Lyme borreliosis is the most common vector-borne disease in the United States and Europe, presenting a growing health care problem in Northern Hemisphere countries worldwide. The number of lyme disease cases in the US increased by approximately 200% in the last two decades. CDC estimates that only 1/10 of actual Lyme cases are properly reported due to lack of efficient diagnostic tools.
The current two-tier serological test using for diagnosis of lyme disease has low sensitivity of 46.3% in early lyme disease patients. In an attempt to understand variations in Humoral response in different stages of borrelia infection, we have designed a peptide microarray of entire genomes of three Borrelia strains – Borrelia burgdorferi, Borrelia garnii and Borrelia afzeli. The 16 mers peptides of proteins with overlapping of 4 AA were imprinted on the protein chip.

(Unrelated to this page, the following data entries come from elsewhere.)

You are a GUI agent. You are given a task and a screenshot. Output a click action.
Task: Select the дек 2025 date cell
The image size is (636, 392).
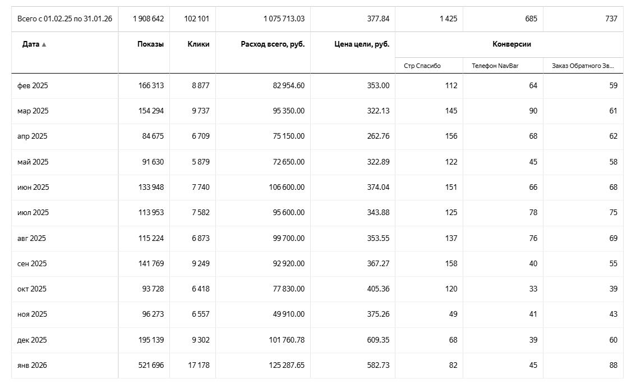pyautogui.click(x=32, y=340)
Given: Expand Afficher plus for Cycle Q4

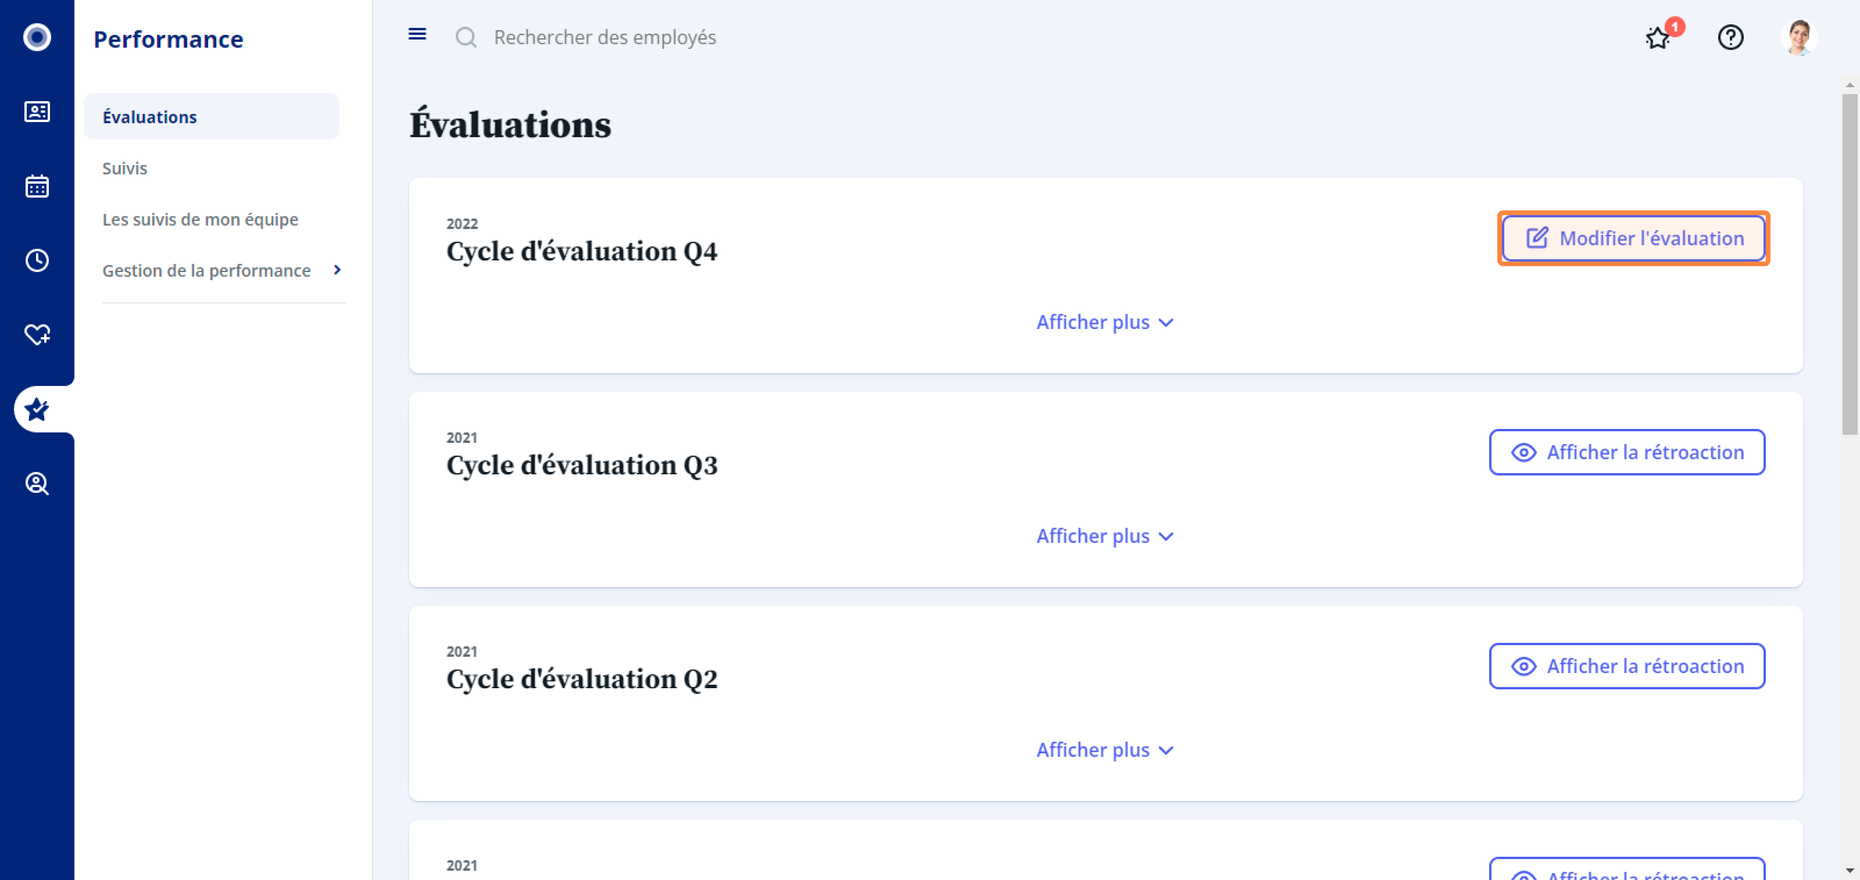Looking at the screenshot, I should [x=1105, y=322].
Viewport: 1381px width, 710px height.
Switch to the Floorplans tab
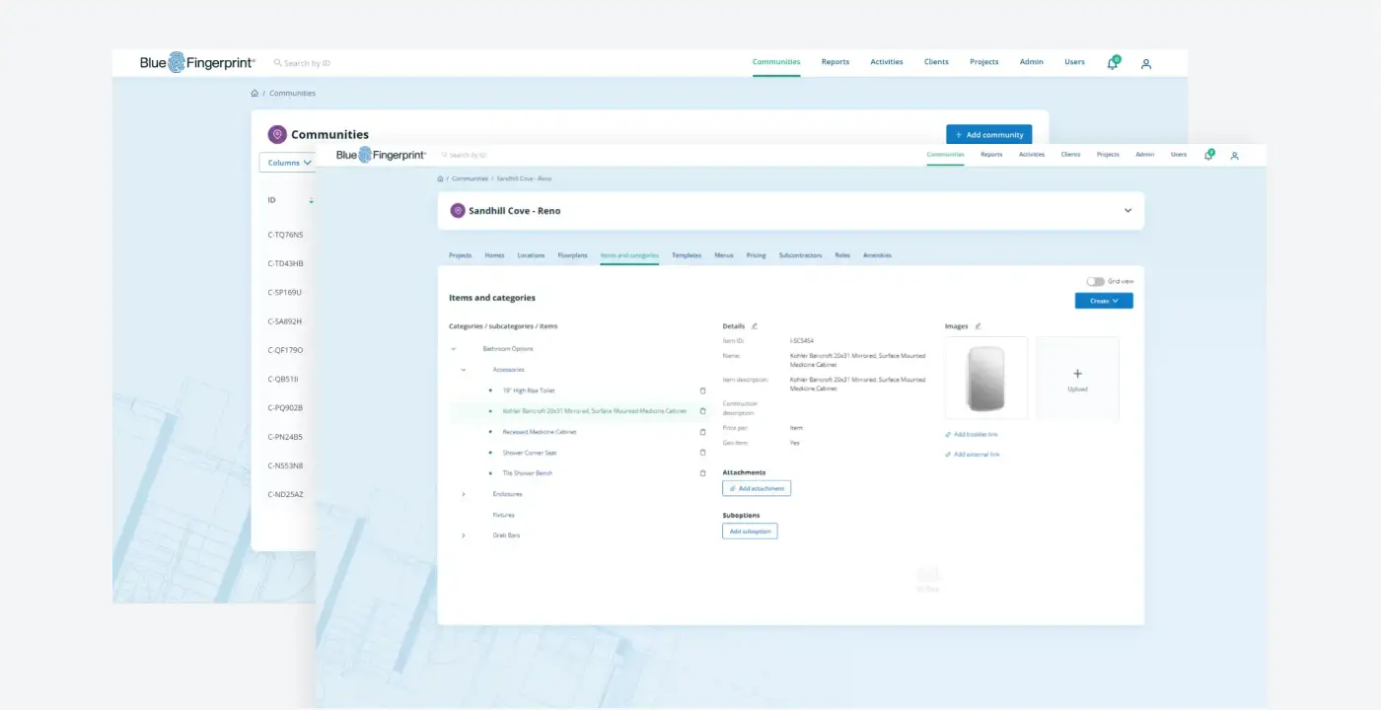pos(572,255)
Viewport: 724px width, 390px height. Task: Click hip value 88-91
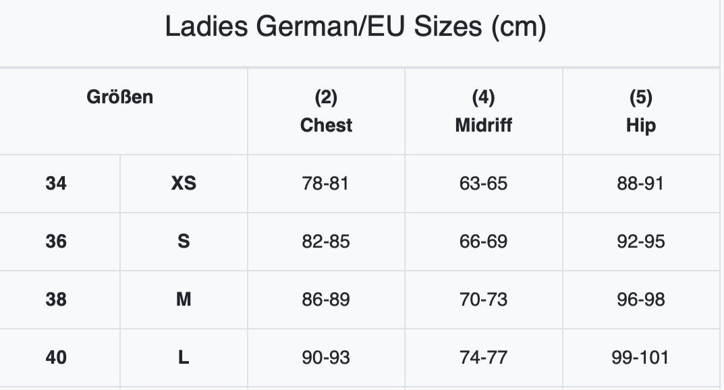[x=640, y=184]
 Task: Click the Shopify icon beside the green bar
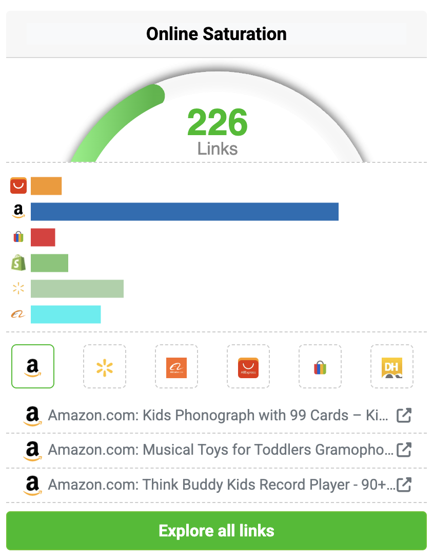point(18,263)
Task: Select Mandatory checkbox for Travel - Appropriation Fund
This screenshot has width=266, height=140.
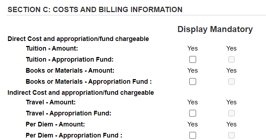Action: [232, 113]
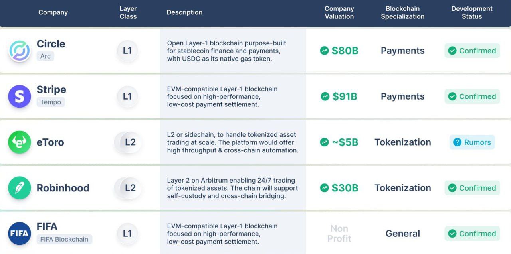511x254 pixels.
Task: Click the Circle company logo icon
Action: click(x=19, y=51)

From this study we would also like to know how much % of the open reading frame (ORF) products (Orfs) of B. burgdorferi in the array detectably elicited an antibody response in humans with natural infections at different stages of disease. From this unbiased epitome mapping of whole genome using peptide microarray technology can leads to the identification of biologically and clinically relevant target structures in the borrelia. More importantly we can look for different footprints of several epitope (IgG, IgM, IgE) patterns from different borrelial strains in different population mix.
This study has potential to give an idea regarding global immune response around the world. The common and highly immunogenic sites detected in this study from different stages of lyme disease can be useful in developing better diagnostic tools and understanding lyme disease.